Après avoir délivré rapidement de leurs liens les deux gendarmes, tout le groupe s’élança dans le corridor qui, au dire des gendarmes, menait à la sortie sur une petite rue. Mais cette partie du bâtiment tenait du labyrinthe, les corridors étaient étroits et sombres, et il fallut un certain temps pour découvrir la porte cherchée. Quand enfin on y parvint, ce fut pour la trouver fermée à clef, comme les autres.
Force fut de recourir une fois encore à la hache. Mais toutes ces opérations avaient demandé vingt bonnes minutes, et lorsque la dernière porte ayant cédé, Pochart et ses compagnons purent enfin sortir, ils se trouvèrent dans une petite rue déserte et silencieuse. Imposteurs, traîtres ou espions anglais, Rémi le balayeur et ses compagnons avaient disparu avec leurs prisonniers, emportant le secret de cette incroyable aventure.
L’autre côté de la rue était bordé d’une rangée de maisons basses qui abritaient quelques-unes des plus pauvres familles de la ville. L’enquête faite maison par maison révéla peu de chose. Tous les habitants avaient passé la matinée à leur travail ou à la séance du Tribunal et n’étaient pas encore rentrés. Dans un des logements, toutefois, une femme malade raconta qu’elle avait vu de sa fenêtre quatre ou cinq hommes sortir du bâtiment d’en face.

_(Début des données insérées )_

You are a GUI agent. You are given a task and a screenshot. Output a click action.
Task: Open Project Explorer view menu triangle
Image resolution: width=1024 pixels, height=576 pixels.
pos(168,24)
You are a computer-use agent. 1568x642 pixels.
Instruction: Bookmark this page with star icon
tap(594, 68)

L’un d’eux, dit-elle, était très grand et portait sur son épaule un paquet volumineux recouvert d’une toile. Les autres poussaient devant eux un homme de petite taille vêtu d’un habit bleu. Ils avaient pris le premier tournant à leur droite, et elle les avait perdus de vue. Elle ne s’était pas autrement inquiétée de cet incident.
– On voit des choses si étranges au jour d’aujourd’hui ! avait-elle conclu.

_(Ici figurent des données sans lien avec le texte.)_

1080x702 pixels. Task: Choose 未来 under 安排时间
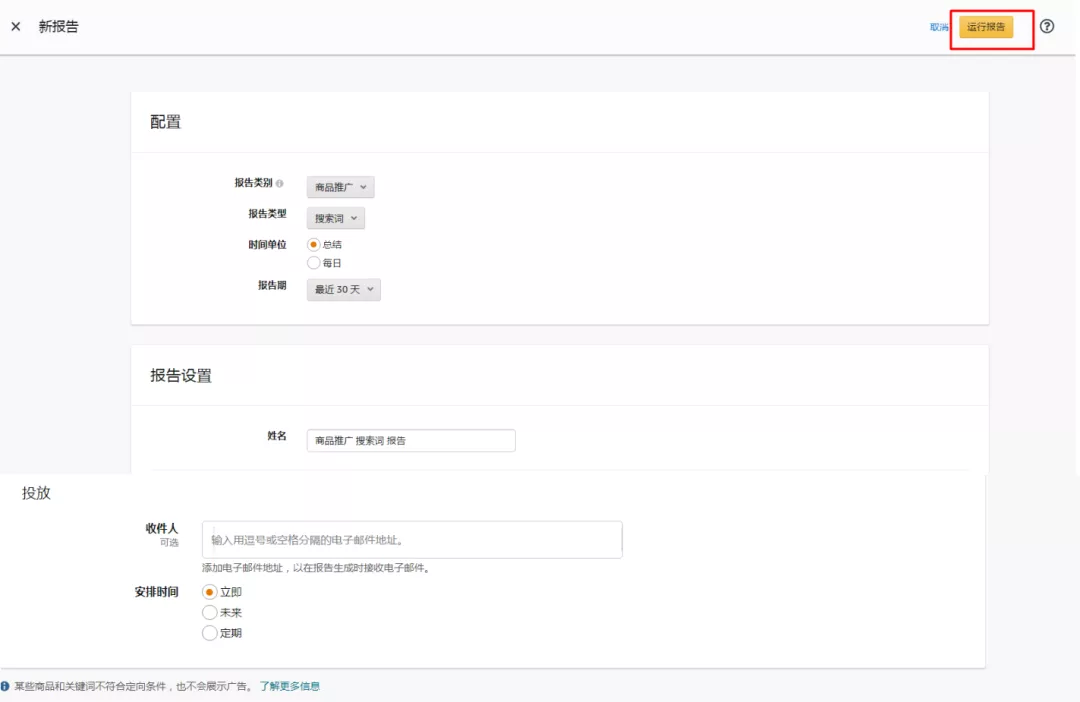coord(210,612)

Pendant ce temps, la foule rassemblée de l’autre côté de l’hôtel de ville avait commencé à se disperser, et la plupart des gens rentraient gentiment chez eux.
Étant donné les hautes fonctions qu’ils exerçaient dans l’administration de la justice, Pochart et Danou estimaient que ce n’était pas à eux d’aller faire la chasse aux espions. C’était l’affaire des gendarmes. Aussi se séparèrent-ils de leurs compagnons en annonçant leur intention de convoquer immédiatement le chef de la police locale. Les autres, qui ne se souciaient guère non plus de courir après des espions si habiles, s’avisèrent que de la besogne pressée les attendait chez eux.
En ce qui concernait le citoyen Tartine, l’affaire ne présentait plus pour lui aucun intérêt, si ce n’est le plaisir de raconter à ses nombreux amis, avec des airs mystérieux, le rôle que lui-même avait joué dans cette étonnante aventure. Deux traîtres échappés à la justice, quelques espions anglais de plus dans un pays qui en était déjà infesté, il n’y avait pas de quoi se mettre la cervelle à l’envers…
Pochart et Danou, au contraire, attachaient à l’affaire une tout autre importance. Ils étaient dévorés du désir de savoir ce que les Anglais allaient faire de leur collègue. Ils nourrissaient l’espoir que le Mouron Rouge, quand il s’apercevrait que l’homme qu’il avait arraché à la guillotine était son pire ennemi, ou bien s’empresserait de le rendre à la clémence et à la miséricorde de la justice, ou plus simplement encore l’assassinerait dans un coin perdu des alentours. Pochart et Danou eussent préféré la première hypothèse, plus satisfaisante pour leur amour-propre meurtri.
Par la suite, à l’inverse de Tartine, ils évitèrent de parler de cette singulière affaire et surtout du rôle de dupes qu’ils y avaient joué.